# 🖼️ Image Captioning 

This notebook demonstrates the end-to-end workflow for the CNN + Attention LSTM image captioning project contained in this repository.

It will: 
1. Inspect environment & dependencies
2. (Optionally) locate / download dataset (Kaggle mini COCO) or fall back to a tiny synthetic example
3. Build / load vocabulary
4. Construct the encoder-decoder model and load an existing checkpoint if available
5. (Optional) Run a super-light illustrative training micro-step (on 1–2 batches)
6. Run inference to generate captions for sample images
7. Provide next steps & improvement ideas

> Designed to be resilient: if the full dataset isn't present or Kaggle credentials aren't configured, the notebook still runs using a synthetic mini dataset so you can exercise the pipeline quickly.

## 1. Environment & Imports

In [None]:
import os, sys, json, random, math, time, pathlib
from pathlib import Path

import torch
import torchvision
from PIL import Image

print('Python:', sys.version)
print('Torch version:', torch.__version__)
print('Torchvision version:', torchvision.__version__)
print('CUDA available:', torch.cuda.is_available())
print('MPS available:', torch.backends.mps.is_available() if hasattr(torch.backends, 'mps') else False)

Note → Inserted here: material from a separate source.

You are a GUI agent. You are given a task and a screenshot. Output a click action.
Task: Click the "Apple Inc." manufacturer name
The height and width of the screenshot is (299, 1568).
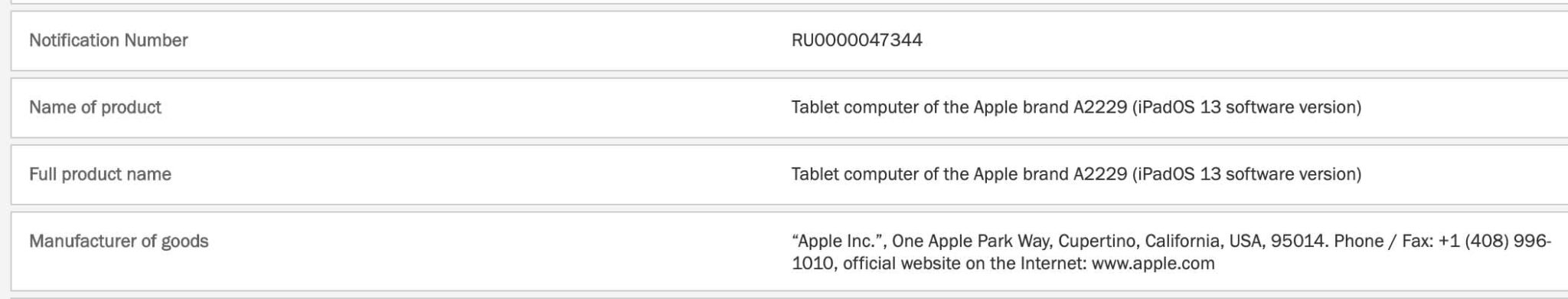839,241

# Add project root to path (in case notebook run from a different working dir)
PROJECT_ROOT = Path(__file__).resolve().parent if '__file__' in globals() else Path.cwd()
if (PROJECT_ROOT / 'image_captioning').exists():
    sys.path.append(str(PROJECT_ROOT))
print('Project root:', PROJECT_ROOT)

## 2.  Download Dataset
This project expects a COCO-style (or simplified list) captions JSON and an `images/` directory.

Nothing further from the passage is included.